We ask for only one contribution per author and also ask authors to limit their papers to 50 pages in length, or, if the paper (or book chapter) is longer, to indicate which 50 pages they would like to have read and discussed.

Our objective is not only to provide an opportunity for the discussion of scholarly work but also to create the opportunity for comparative lawyers to get together for two days devoted to nothing but talking shop, both in the sessions and outside. We hope that this will create synergy that fosters more dialogue, cooperation, and an increased sense of coherence for the discipline.

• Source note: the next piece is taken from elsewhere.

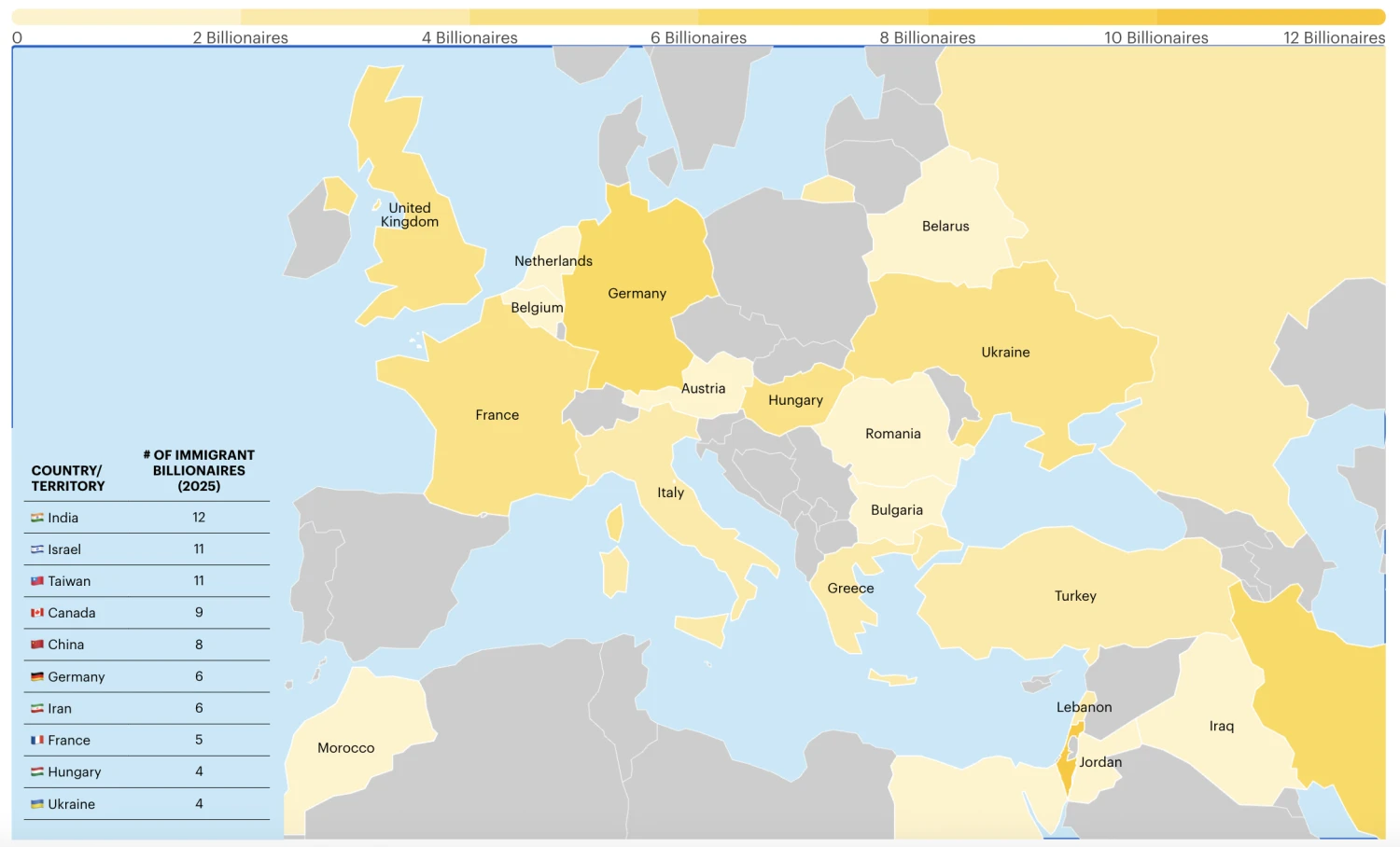Click the China flag icon in table
The height and width of the screenshot is (847, 1400).
click(x=37, y=645)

The participants in the workshop will consist of the respective authors, commentators, and faculty members of the host institutions.  The overall group will be kept small enough to sit around a large table and to allow serious discussion.  The papers will not be presented at the workshop. They will be distributed well in advance and every participant must have read them before attending the meeting.  Each paper will be introduced and discussed first by two commentators before opening the discussion to the other workshop participants.  Each of the authors selected for the workshop is expected to have read and to be prepared to discuss each of the papers selected.  The author of each paper will be given an opportunity to respond and ask questions of his or her own.  There are no plans to publish the papers. Instead, it is up to the authors to seek publication if, and wherever, they wish.  The goal of the workshop is to improve the work before publication.

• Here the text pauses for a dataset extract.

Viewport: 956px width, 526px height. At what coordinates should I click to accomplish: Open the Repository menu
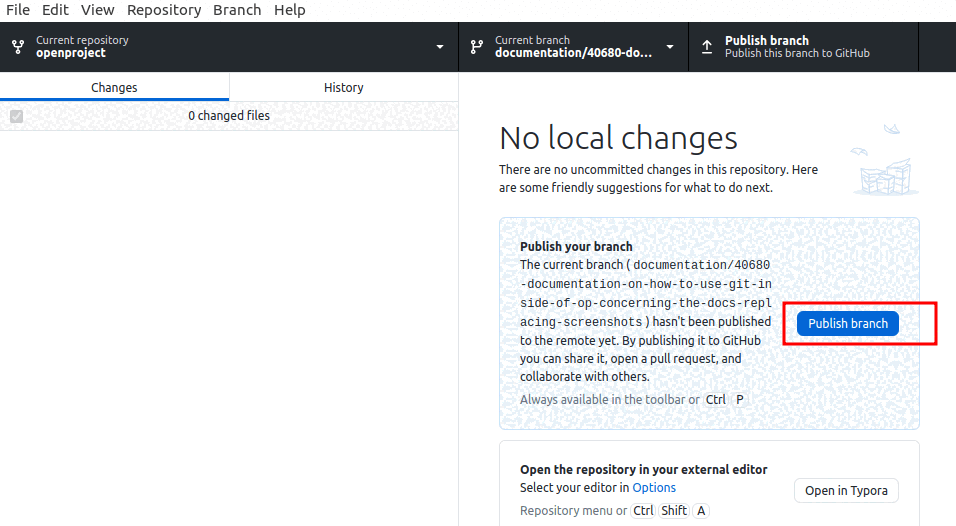(164, 10)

 The Workshop will be funded by the host school and by the American Society of Comparative Law. Authors of papers and commentators will be reimbursed for their travel expenses and accommodation up to $600, by either by the American Society of Comparative Law or Princeton University, in accordance with the ASCL reimbursement policy (as posted on its webpage.)  We ask that authors inquire into funding opportunities at their home institutions before applying for reimbursement by the ASCL or by the Princeton University.

In this cycle of our annual workshop, we are excited to welcome our newest co-organizer, Professor Jacques DeLisle, Stephen A. Cozen Professor of Law and Professor of Political Science and Director of the Center for East Asian Studies at the University of Pennsylvania Law School and we bid a fond farewell to Professor Maximo Langer of the UCLA School of Law, with whom we have greatly enjoyed co-hosting many meetings of this annual workshop series.